A Petrobras e o Banco Nacional de Desenvolvimento Econômico e Social (BNDES) anunciaram o lançamento do ProFloresta+, um programa inédito que visa a contratação de créditos de carbono gerados a partir da restauração florestal na Amazônia. Segundo informações divulgadas pela Petrobras, a iniciativa pretende recuperar até 50 mil hectares de áreas degradadas, o equivalente a 50 mil campos de futebol, e capturar cerca de 15 milhões de toneladas de carbono, comparável às emissões anuais de 8,94 milhões de veículos movidos a gasolina.

O ProFloresta+ é um dos maiores programas de compra de créditos de carbono de restauração no Brasil e o primeiro a contar com um financiador direto, o BNDES. A primeira fase do projeto prevê um edital para a contratação de até 5 milhões de créditos de carbono, abrangendo uma área de 15 mil hectares e movimentando mais de R$ 450 milhões em investimentos.
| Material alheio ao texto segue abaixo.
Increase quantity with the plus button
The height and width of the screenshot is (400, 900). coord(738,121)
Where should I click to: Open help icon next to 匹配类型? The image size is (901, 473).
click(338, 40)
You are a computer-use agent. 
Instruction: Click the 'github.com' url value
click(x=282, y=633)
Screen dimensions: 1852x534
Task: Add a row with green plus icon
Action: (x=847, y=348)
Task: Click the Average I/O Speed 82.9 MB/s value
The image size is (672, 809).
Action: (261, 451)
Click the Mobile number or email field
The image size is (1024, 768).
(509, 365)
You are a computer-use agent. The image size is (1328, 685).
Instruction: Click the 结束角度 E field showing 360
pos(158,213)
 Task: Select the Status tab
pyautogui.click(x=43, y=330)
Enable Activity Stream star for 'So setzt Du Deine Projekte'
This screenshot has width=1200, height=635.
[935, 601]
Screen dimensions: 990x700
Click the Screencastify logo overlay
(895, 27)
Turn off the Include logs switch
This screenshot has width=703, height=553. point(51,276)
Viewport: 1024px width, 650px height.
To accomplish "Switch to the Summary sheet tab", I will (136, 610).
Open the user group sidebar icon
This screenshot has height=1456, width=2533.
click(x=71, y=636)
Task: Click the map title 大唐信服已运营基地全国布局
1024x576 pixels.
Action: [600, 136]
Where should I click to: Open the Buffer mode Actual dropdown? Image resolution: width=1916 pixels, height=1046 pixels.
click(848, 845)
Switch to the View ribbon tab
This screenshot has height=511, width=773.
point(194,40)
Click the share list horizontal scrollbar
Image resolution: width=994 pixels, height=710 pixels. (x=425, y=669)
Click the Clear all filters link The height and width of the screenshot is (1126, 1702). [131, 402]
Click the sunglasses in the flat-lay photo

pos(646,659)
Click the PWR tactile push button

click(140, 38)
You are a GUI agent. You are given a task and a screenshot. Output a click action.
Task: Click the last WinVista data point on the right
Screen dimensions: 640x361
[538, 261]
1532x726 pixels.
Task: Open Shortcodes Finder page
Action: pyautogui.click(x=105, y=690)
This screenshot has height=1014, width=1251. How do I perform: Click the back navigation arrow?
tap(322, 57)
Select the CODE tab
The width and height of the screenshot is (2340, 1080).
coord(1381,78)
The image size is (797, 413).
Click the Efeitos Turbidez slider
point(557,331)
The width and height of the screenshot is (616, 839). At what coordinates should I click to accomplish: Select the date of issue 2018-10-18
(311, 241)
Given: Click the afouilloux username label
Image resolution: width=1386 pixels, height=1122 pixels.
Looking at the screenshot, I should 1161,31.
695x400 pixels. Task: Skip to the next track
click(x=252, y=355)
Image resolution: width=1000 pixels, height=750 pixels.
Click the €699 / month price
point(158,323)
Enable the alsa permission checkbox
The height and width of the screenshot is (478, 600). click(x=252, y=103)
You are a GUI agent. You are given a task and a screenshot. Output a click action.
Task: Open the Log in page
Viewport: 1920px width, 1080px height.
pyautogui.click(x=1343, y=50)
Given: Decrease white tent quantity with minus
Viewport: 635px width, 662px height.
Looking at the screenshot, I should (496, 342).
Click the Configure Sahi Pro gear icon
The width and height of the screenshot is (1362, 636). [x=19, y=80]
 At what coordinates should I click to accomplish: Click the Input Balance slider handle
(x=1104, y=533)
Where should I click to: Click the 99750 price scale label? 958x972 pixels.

A expectativa é a geração de 4.500 empregos diretos.

Consulta ao mercado e participação de empresas

Empresas interessadas podem contribuir com a construção da minuta do primeiro edital e do contrato de compra de carbono. “Essa iniciativa nos permitirá atender nossos compromissos climáticos com créditos de carbono de alta qualidade e, ao mesmo tempo, fomentar o desenvolvimento do setor de restauração”, destacou a presidente da Petrobras, Magda Chambriard.

Os créditos de carbono serão gerados a partir da restauração ecológica de áreas degradadas com espécies nativas e terão sua compra garantida pela Petrobras por meio de contratos de longo prazo (offtake), com preços definidos via licitação. O BNDES, por sua vez, oferecerá financiamento para os projetos por meio de linhas de crédito especiais, como o Fundo Clima, com taxas e prazos diferenciados.

Impacto ambiental e econômico

Para Aloizio Mercadante, presidente do BNDES, o programa terá um impacto significativo na escala de restauração da floresta amazônica e na descarbonização das empresas brasileiras. “Vamos transformar a restauração e a manutenção da floresta em uma atividade rentável para empresas e comunidades locais, garantindo benefícios ambientais e climáticos”, afirmou Mercadante.

A iniciativa também conta com o apoio técnico do Nature Investment Lab (NIL), que facilitou o diálogo com especialistas do setor. O Instituto Clima e Sociedade (ICS) também participou da elaboração do projeto, trazendo diretrizes técnicas e socioambientais para garantir a integridade dos créditos de carbono.

A diretora socioambiental do BNDES, Tereza Campello, ressaltou que o projeto se soma a outras iniciativas do Banco para a proteção da Amazônia, incluindo o Arco da Restauração. “A crise climática e social na região exige que aceleremos a recuperação da vegetação nativa, especialmente nas áreas mais degradadas”, afirmou.

Empresas interessadas na consulta ao mercado podem solicitar inscrição pelo e-mail [email protected] para receber o material completo. Com o ProFloresta+, a Petrobras e o BNDES reforçam o compromisso com a sustentabilidade e o desenvolvimento econômico do Brasil.